>> start Text segment

Our upline booked a community hall and turned it into Amway Christmas shopping central and all IBO’s were told to invite friends and family to attend and purchase Amway products as Christmas presents.
Most of the products out on display were the edibles - nasty food bars, disgusting XS energy drinks, vitamins, Perfect Water. You know - the type of stuff every kid wants to find under the Christmas tree.
Each IBO had to pay $10 towards the rental of the community hall. There were about 40 IBO’s at this event. You guessed it. The IBO’s outnumbered the shoppers.
The old community hall is on a fairly quiet street about 2 blocks from a busier street. There was a sign on the door advertising to come in for Christmas shopping. Perhaps they would have got more buyers if they’d gone a couple of blocks away and put a sign on the corner of the more travelled road. Or maybe not. First Saturday in December is the biggest shopping day of the year at the malls. Let’s weigh this out. Mall with lots of shops. Lots of variety. Good selection of products. Decently priced. Compare to Amway shopping central at a small mice-infested community hall. Overpriced products. Limited selection.

>> end Text segment

_To-do list:_
- a) Based on the account of the Amway Christmas sale, mark each statement yes or no, quoting the words that decide it: (i) Each IBO paid $10 toward the rental of the hall. (ii) The hall stood on a busy main road. (iii) The shoppers outnumbered the IBOs.
- b) According to the account of the Amway Christmas sale, how many IBOs attended the event?
Rely only on the account of the Amway Christmas sale to respond.

>> start Data lines

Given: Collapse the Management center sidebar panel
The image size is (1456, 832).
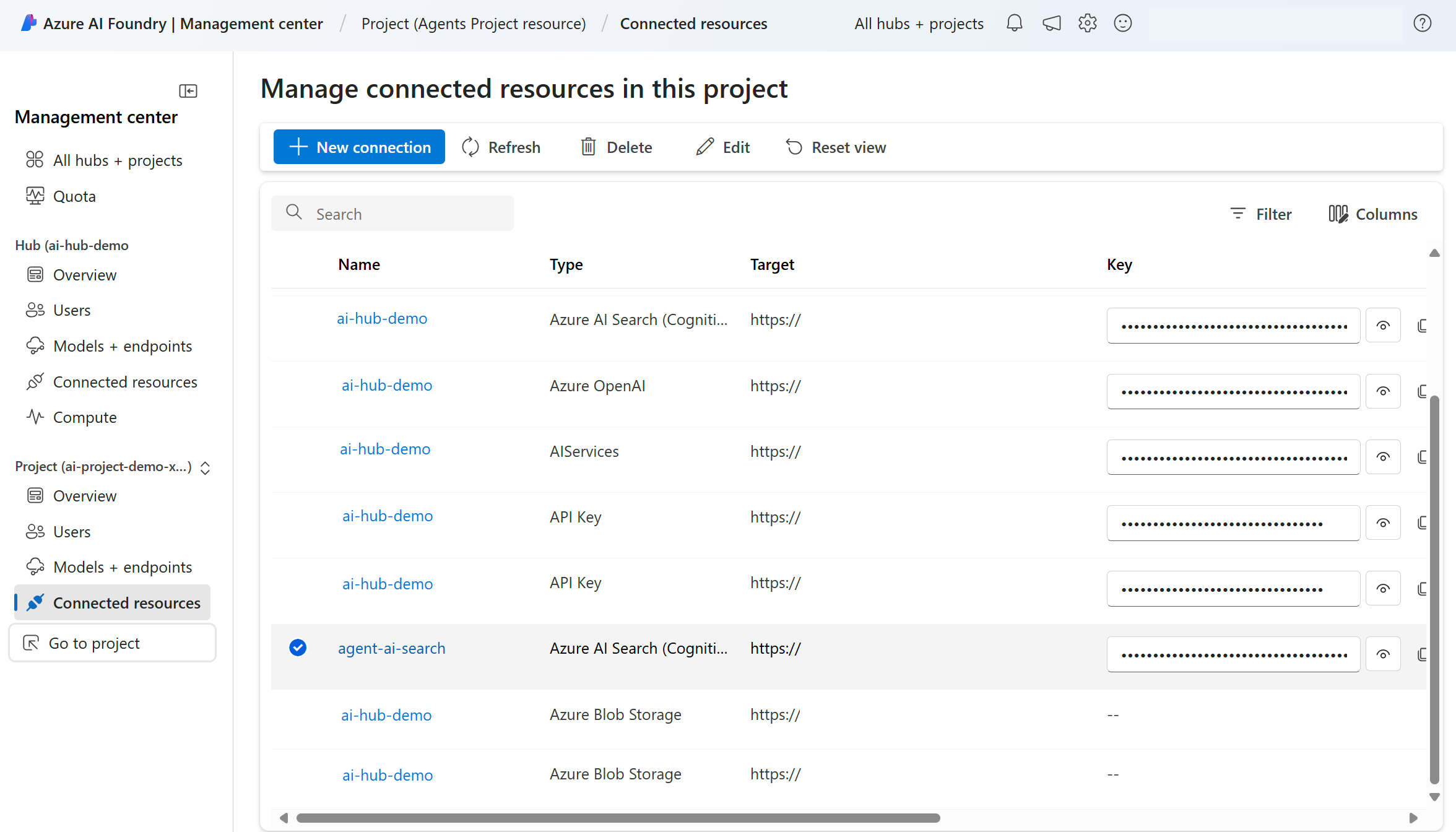Looking at the screenshot, I should click(x=188, y=91).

>> end Data lines

_Answers given:_
- a)
(i) Yes: "Each IBO had to pay $10 towards the rental of the community hall."
(ii) No: "The old community hall is on a fairly quiet street about 2 blocks from a busier street."
(iii) No: "The IBO’s outnumbered the shoppers."

- b) About 40 IBOs attended.